Read the doctor's notes that accompany your film or CD; these are directions to the MRI staff detailing what she's looking to diagnose. You may see such notes as "r/o disc disease." "r/o" means "rule out," meaning that your doctor wants images that rule out or confirm disc disease or damage. These orders also assist the radiologist in looking for specific conditions in your spine.
Read the radiologist's notes. He should have addressed all the "r/o" directions from the doctor, confirming or ruling out specific concerns your doctor had. His notes will include such notations as, "Small disc bulge at C3/C4, a bigger one at C4/C5 (A) and a smaller one again at C5/C6." He may also address issues not outlined by your physician if he detects abnormalities.
Take note of the angle of the image. There is usually an indication in a corner of the film that describes the "anatomical plane" that the image represents. This will be one of three options. The coronal or frontal plane separates the body vertically from top to bottom into front and back halves. The sagittal or lateral plane also divides the body vertically from head to toe but into left and right sides. The axial or transverse plane separates the body horizontally, providing top and bottom halves. There will also a directional note, so that you'll know that you're viewing, for instance, your spine from the right-side -- i.e., sagittal -- view.

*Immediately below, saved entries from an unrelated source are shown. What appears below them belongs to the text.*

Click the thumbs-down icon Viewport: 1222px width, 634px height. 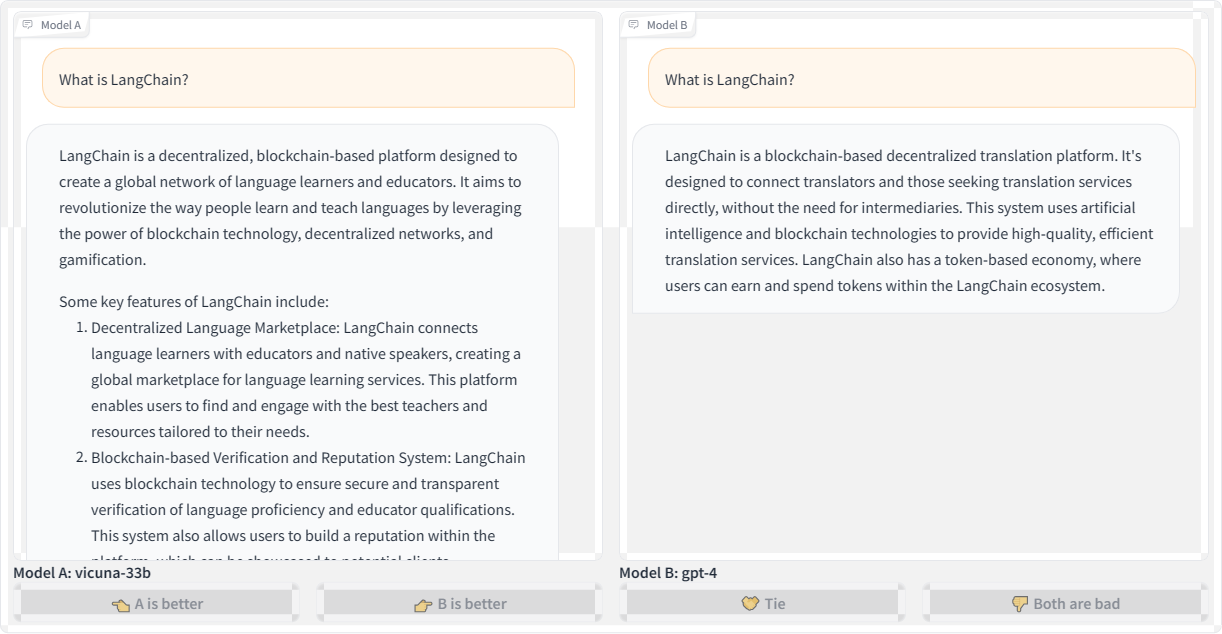(x=1020, y=604)
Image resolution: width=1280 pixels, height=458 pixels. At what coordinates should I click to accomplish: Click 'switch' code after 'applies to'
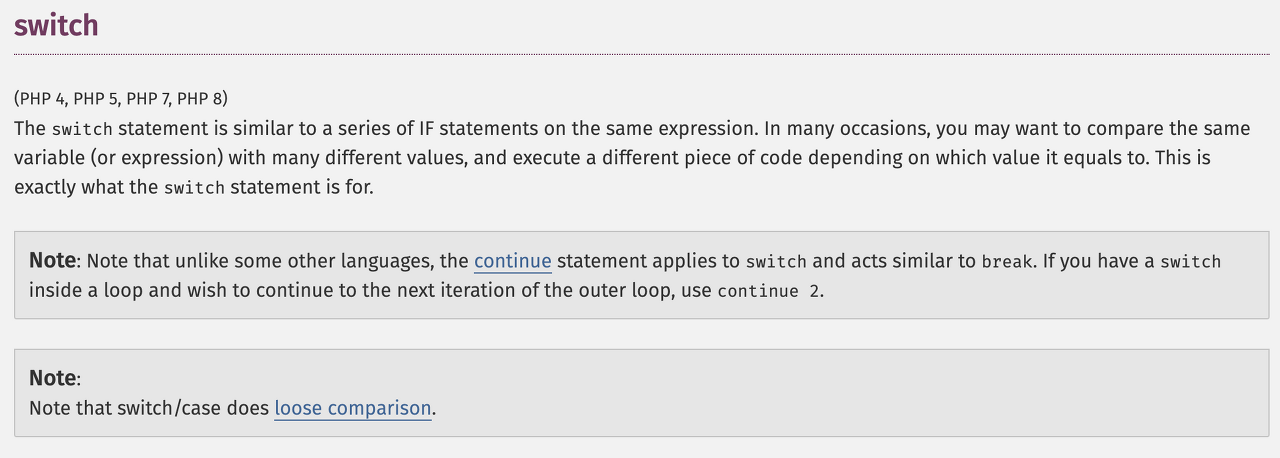tap(776, 262)
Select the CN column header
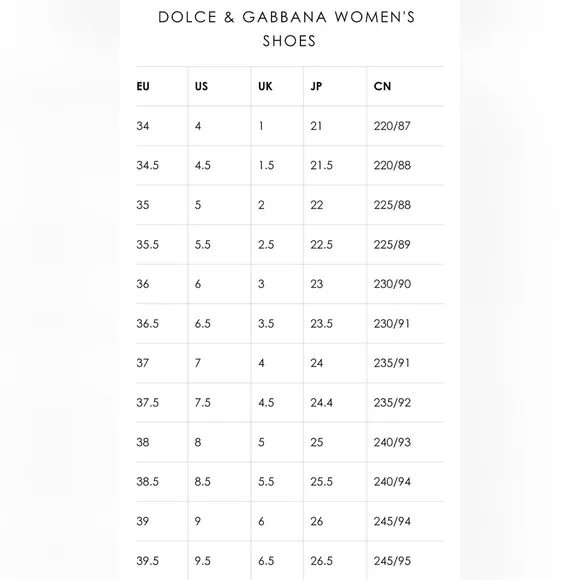Screen dimensions: 580x580 pyautogui.click(x=382, y=86)
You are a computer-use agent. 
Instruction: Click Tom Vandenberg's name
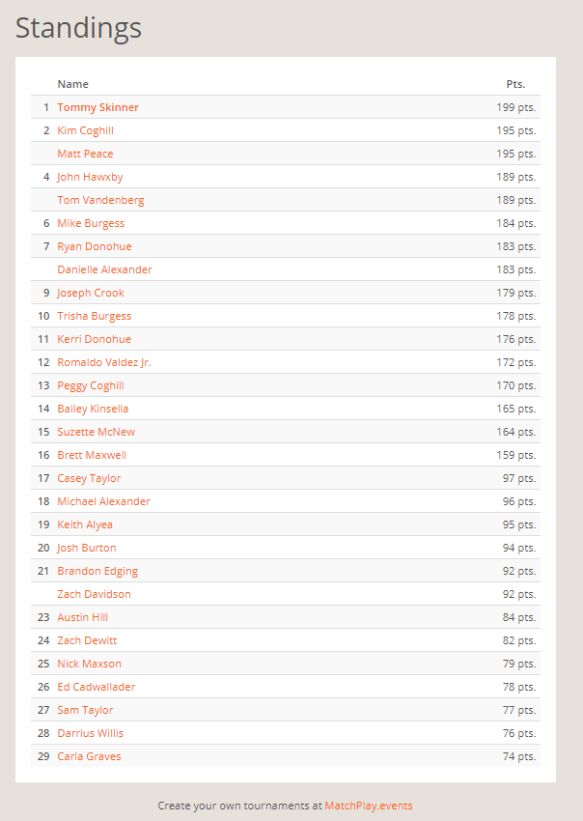coord(100,200)
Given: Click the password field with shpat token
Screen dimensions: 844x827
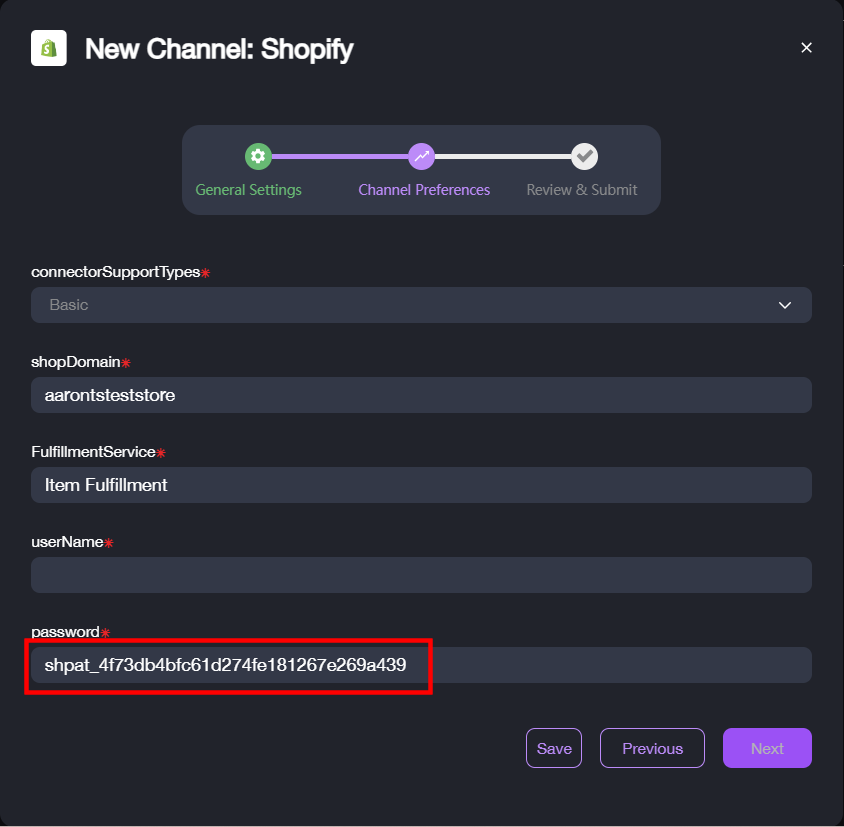Looking at the screenshot, I should (x=420, y=665).
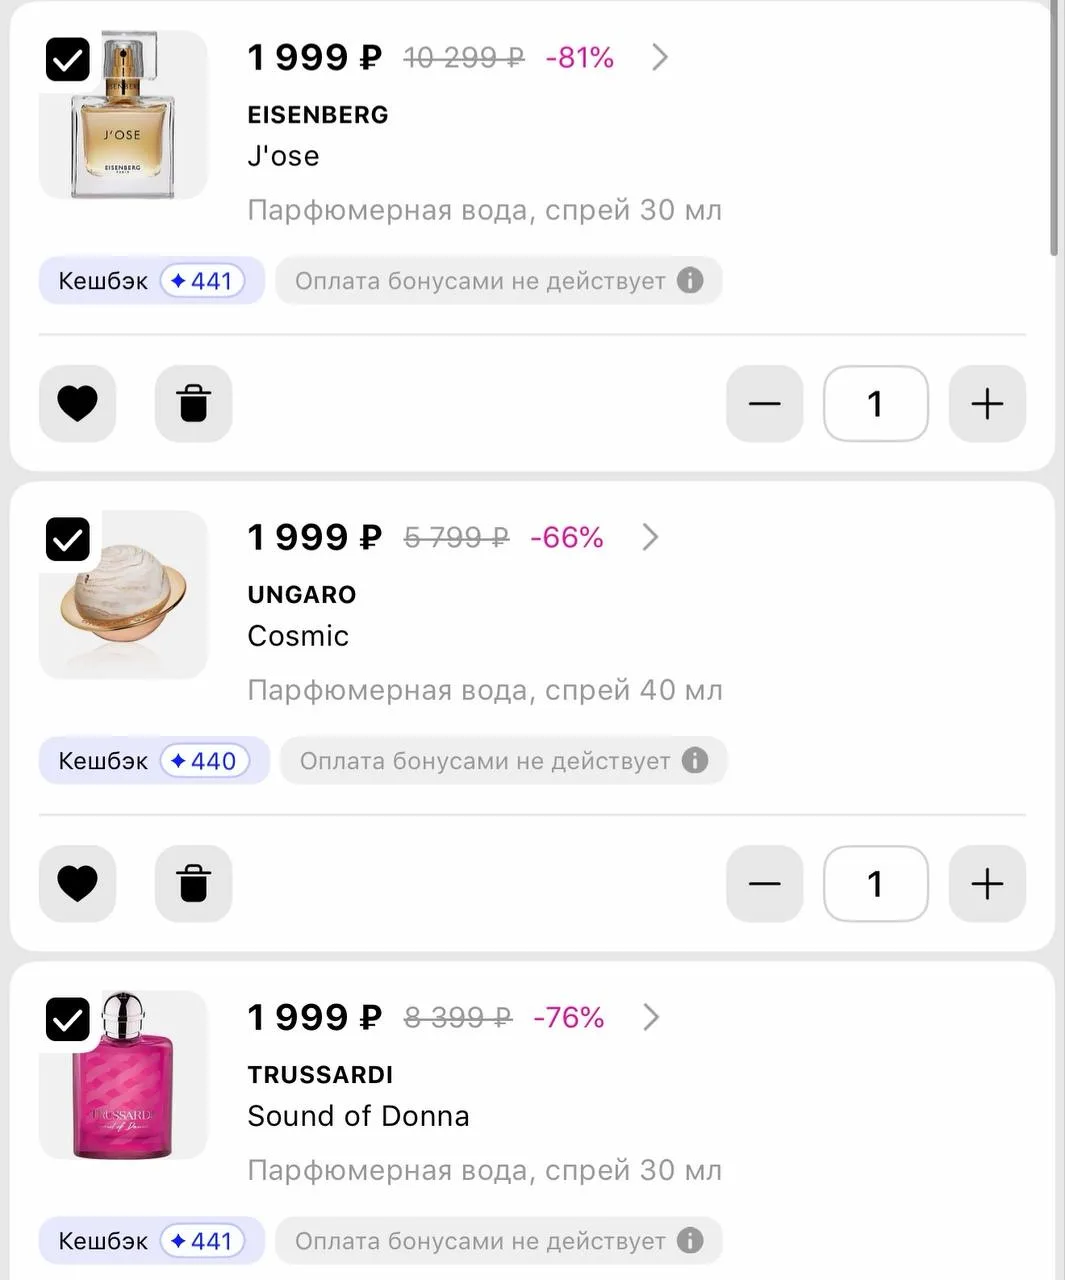The width and height of the screenshot is (1065, 1280).
Task: Delete Eisenberg J'ose using its trash icon
Action: [x=193, y=404]
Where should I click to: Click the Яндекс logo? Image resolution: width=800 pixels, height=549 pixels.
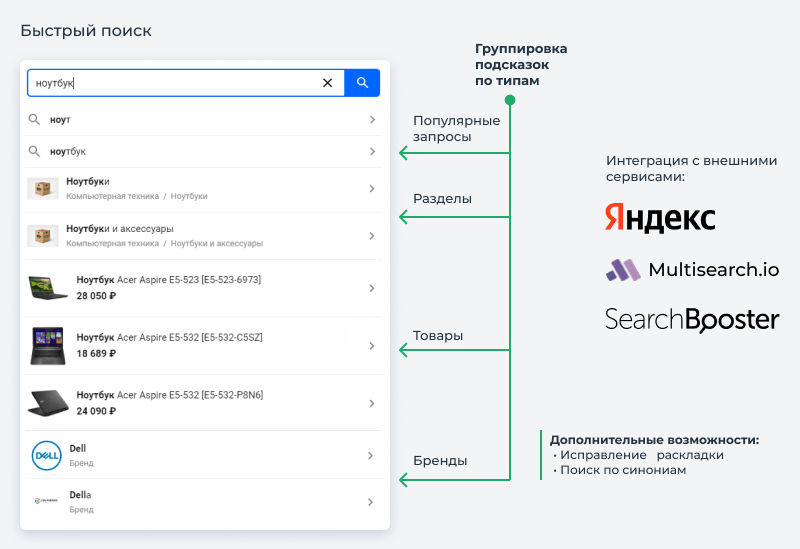660,218
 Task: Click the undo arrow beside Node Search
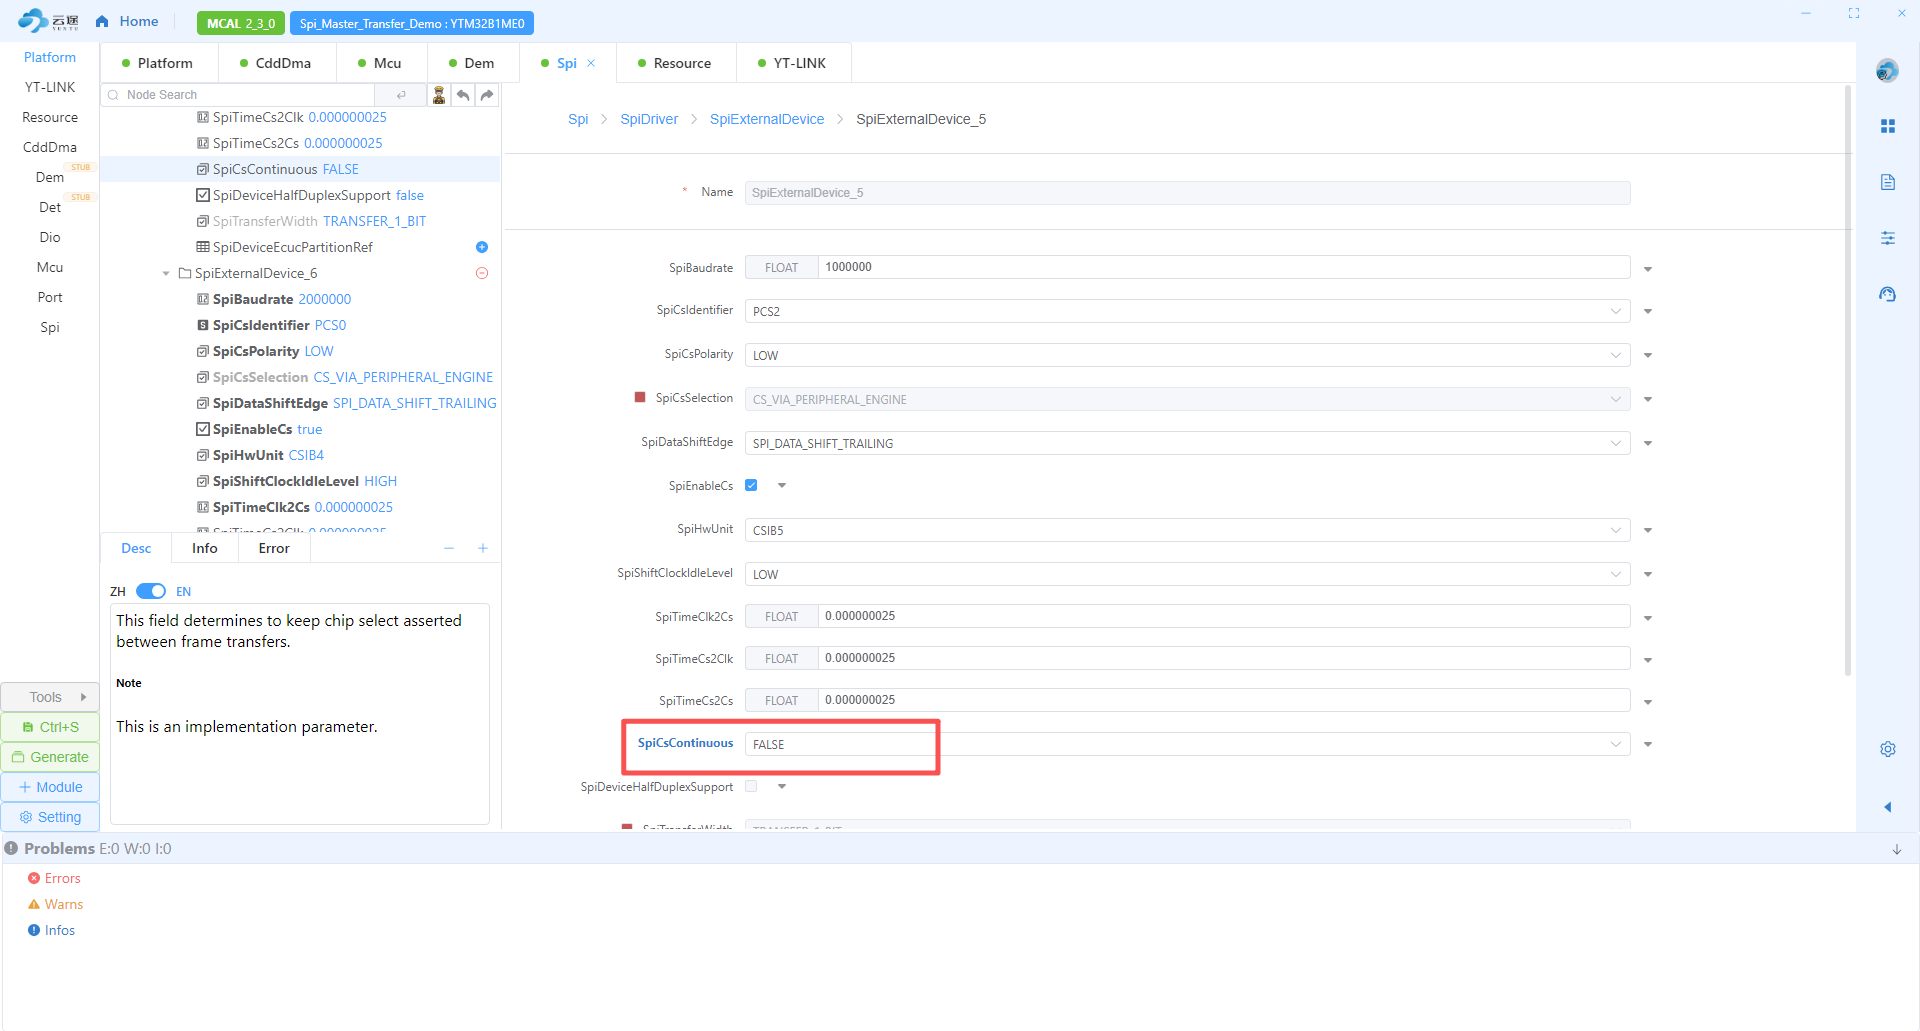click(463, 95)
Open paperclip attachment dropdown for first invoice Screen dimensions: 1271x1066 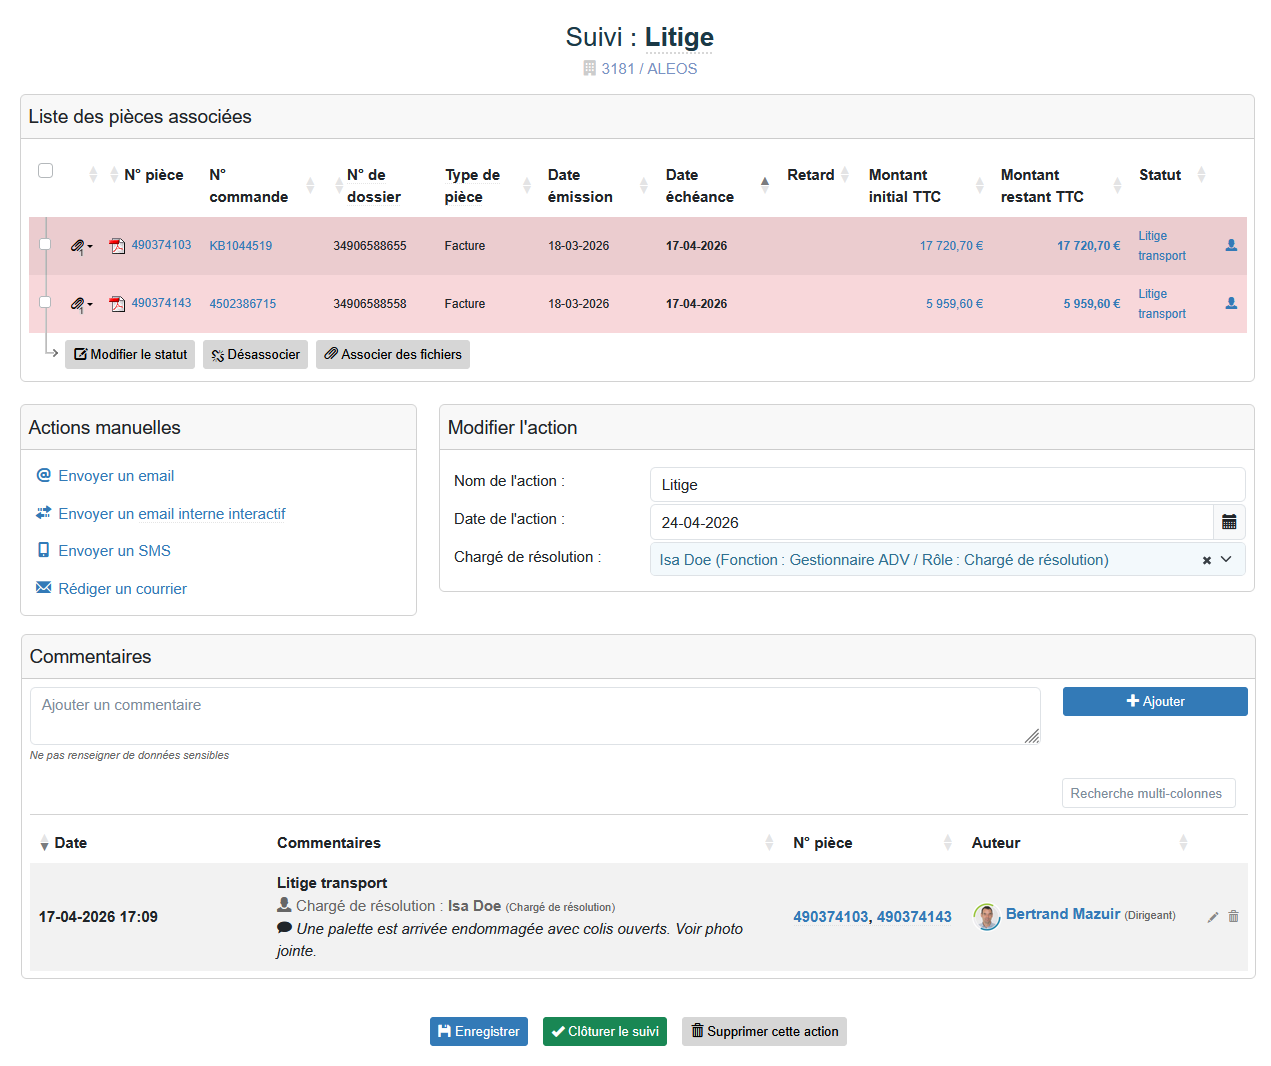[81, 246]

Look closely at the film in relation to the doctor's and radiologist's notes. If an irregularity was detected, the notes will assist you in spotting it. What may have been indistinguishable without the notes often becomes obvious when you know what to look for. Scan the film even if there were no abnormalities found, especially if you have previous MRI results against which you can compare the current film. It's not unusual for patients to find problems on their own films that weren't detected by doctors. This is particularly true among patients who have undergone numerous testing---often over years---and are familiar with their own bodies through previous radiological inspections.
Tips and warnings
- You can acquire your MRI film or CD, sometimes for a fee but often for free. Ask the radiology department where your MRI was performed about obtaining copies, either on film or on CD. Many facilities offer patient sets for free as a matter of policy. You also can get professional second opinions online, via mail or modem, or in person, and these, too, are often free.
- Know whether any dyes or other media were used during your MRI, as these compounds affect the contrast qualities of the images.